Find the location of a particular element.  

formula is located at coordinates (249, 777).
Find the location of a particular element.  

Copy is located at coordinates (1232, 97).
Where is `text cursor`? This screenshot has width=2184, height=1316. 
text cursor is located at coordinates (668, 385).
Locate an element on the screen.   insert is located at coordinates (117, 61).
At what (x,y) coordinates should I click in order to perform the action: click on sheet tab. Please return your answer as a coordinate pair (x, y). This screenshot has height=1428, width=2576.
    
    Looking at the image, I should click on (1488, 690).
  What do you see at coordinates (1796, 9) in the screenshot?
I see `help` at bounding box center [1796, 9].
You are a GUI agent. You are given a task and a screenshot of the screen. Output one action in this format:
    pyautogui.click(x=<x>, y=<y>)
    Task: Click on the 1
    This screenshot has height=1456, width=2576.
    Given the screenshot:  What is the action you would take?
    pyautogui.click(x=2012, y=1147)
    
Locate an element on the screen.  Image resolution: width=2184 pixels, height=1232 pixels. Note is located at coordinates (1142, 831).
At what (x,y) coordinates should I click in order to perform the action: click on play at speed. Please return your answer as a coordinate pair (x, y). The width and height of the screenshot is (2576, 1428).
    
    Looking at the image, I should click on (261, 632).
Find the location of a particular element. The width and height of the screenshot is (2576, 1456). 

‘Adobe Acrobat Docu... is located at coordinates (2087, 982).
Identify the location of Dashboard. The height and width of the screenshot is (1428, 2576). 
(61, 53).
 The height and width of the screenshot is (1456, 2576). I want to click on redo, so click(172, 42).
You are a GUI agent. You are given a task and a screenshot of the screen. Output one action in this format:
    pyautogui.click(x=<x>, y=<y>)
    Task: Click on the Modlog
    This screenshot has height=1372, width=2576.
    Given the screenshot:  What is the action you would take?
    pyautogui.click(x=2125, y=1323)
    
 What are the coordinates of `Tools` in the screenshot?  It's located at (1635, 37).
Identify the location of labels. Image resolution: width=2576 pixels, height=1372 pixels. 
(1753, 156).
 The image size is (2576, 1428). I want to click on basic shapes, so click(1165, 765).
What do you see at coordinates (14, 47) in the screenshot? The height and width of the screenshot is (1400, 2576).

┄┄┄┄┄┄

### Problem
Update the listing above so that "particular element" becomes "specific element" wherever it occurs, and keep everything else unchanged.

### Response for this exercise
Find the location of a specific element.  

formula is located at coordinates (249, 777).
Find the location of a specific element.  

Copy is located at coordinates (1232, 97).
Where is `text cursor`? This screenshot has width=2184, height=1316. 
text cursor is located at coordinates (668, 385).
Locate an element on the screen.   insert is located at coordinates (117, 61).
At what (x,y) coordinates should I click in order to perform the action: click on sheet tab. Please return your answer as a coordinate pair (x, y). This screenshot has height=1428, width=2576.
    
    Looking at the image, I should click on (1488, 690).
  What do you see at coordinates (1796, 9) in the screenshot?
I see `help` at bounding box center [1796, 9].
You are a GUI agent. You are given a task and a screenshot of the screen. Output one action in this format:
    pyautogui.click(x=<x>, y=<y>)
    Task: Click on the 1
    This screenshot has height=1456, width=2576.
    Given the screenshot:  What is the action you would take?
    pyautogui.click(x=2012, y=1147)
    
Locate an element on the screen.  Image resolution: width=2184 pixels, height=1232 pixels. Note is located at coordinates (1142, 831).
At what (x,y) coordinates should I click in order to perform the action: click on play at speed. Please return your answer as a coordinate pair (x, y). The width and height of the screenshot is (2576, 1428).
    
    Looking at the image, I should click on (261, 632).
Find the location of a specific element. The width and height of the screenshot is (2576, 1456). 

‘Adobe Acrobat Docu... is located at coordinates (2087, 982).
Identify the location of Dashboard. The height and width of the screenshot is (1428, 2576). 
(61, 53).
 The height and width of the screenshot is (1456, 2576). I want to click on redo, so click(172, 42).
You are a GUI agent. You are given a task and a screenshot of the screen. Output one action in this format:
    pyautogui.click(x=<x>, y=<y>)
    Task: Click on the Modlog
    This screenshot has height=1372, width=2576.
    Given the screenshot:  What is the action you would take?
    pyautogui.click(x=2125, y=1323)
    
 What are the coordinates of `Tools` in the screenshot?  It's located at (1635, 37).
Identify the location of labels. Image resolution: width=2576 pixels, height=1372 pixels. 
(1753, 156).
 The image size is (2576, 1428). I want to click on basic shapes, so click(1165, 765).
What do you see at coordinates (14, 47) in the screenshot? The height and width of the screenshot is (1400, 2576).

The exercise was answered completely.